__Your task__
Swap every "red" in the material below for "blue" and write out all of its lines again with nothing else changed.

═════ Given data ═════

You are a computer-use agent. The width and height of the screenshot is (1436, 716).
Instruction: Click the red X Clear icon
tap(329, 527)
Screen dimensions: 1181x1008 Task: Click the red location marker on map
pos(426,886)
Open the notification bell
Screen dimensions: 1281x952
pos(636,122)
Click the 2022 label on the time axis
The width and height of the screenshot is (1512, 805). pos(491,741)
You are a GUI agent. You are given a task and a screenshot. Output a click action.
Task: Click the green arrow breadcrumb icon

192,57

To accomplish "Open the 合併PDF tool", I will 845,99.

═════

__The output__
You are a computer-use agent. The width and height of the screenshot is (1436, 716).
Instruction: Click the blue X Clear icon
tap(329, 527)
Screen dimensions: 1181x1008 Task: Click the blue location marker on map
pos(426,886)
Open the notification bell
Screen dimensions: 1281x952
pos(636,122)
Click the 2022 label on the time axis
The width and height of the screenshot is (1512, 805). pos(491,741)
You are a GUI agent. You are given a task and a screenshot. Output a click action.
Task: Click the green arrow breadcrumb icon

192,57

To accomplish "Open the 合併PDF tool", I will 845,99.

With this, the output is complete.